Over the past few years, the number of #satellite launches has skyrocketed.
There are now nearly 15 000 active #satellites in orbit around the Earth, most of them part of mega-constellations in which each satellite has a service life of only a few years.
New satellites must be quickly launched as replacements. To avoid leaving old, dead satellites in Earth’s already-crowded low orbits, most satellite operators deliberately de-orbit them into Earth’s upper atmosphere.
That approach is now being taken to a vastly larger scale and there are implications for Earth’s #climate and #atmosphere.
Rocket launches already contribute to climate change and #ozone depletion.
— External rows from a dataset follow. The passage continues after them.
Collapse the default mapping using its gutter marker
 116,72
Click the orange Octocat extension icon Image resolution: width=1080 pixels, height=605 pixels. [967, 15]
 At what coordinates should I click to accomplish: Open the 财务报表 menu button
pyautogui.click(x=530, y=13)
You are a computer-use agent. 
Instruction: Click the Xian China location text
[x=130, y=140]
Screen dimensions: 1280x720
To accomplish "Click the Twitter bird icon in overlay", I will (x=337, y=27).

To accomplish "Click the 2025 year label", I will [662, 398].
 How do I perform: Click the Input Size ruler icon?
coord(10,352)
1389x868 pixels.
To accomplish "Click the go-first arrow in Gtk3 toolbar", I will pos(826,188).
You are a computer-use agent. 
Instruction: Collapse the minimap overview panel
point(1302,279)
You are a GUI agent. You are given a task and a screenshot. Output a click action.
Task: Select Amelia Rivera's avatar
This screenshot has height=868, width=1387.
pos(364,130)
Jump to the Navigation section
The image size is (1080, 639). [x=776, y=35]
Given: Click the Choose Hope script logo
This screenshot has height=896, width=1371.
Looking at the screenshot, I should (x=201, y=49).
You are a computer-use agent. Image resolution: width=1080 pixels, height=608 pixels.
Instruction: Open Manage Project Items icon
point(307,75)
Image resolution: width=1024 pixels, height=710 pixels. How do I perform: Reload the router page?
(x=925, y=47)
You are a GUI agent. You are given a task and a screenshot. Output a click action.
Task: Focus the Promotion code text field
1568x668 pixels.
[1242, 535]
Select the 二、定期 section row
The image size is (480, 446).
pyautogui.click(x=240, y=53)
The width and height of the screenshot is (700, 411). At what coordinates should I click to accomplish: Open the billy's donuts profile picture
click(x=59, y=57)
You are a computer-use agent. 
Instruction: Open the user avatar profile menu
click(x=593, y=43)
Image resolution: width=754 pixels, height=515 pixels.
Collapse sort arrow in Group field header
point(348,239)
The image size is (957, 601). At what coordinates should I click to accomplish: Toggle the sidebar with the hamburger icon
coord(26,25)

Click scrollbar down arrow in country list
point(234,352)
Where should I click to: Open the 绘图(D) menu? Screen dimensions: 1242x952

Scaling them up to deploy a million aircraft-sized satellites would push upper-atmosphere heating and ozone loss far beyond previous estimates, with the steady burn-up of dead satellites compounding the impacts.
This is just a fraction of what is to come if planned mega-constellations go ahead. Operators worldwide have already asked for a combined total of over one million satellites.
The very smallest particles, finer than a human hair, can stay suspended in the atmosphere for years, contributing to ozone depletion and climate change.
A million satellites could mean that a teragram of alumina accumulates in the upper atmosphere – enough, alongside launch emissions, to significantly alter atmospheric chemistry and heating in dramatic ways we do not yet understand.
There is no public mandate for a single company in one country to make changes on that scale to the planet’s atmosphere.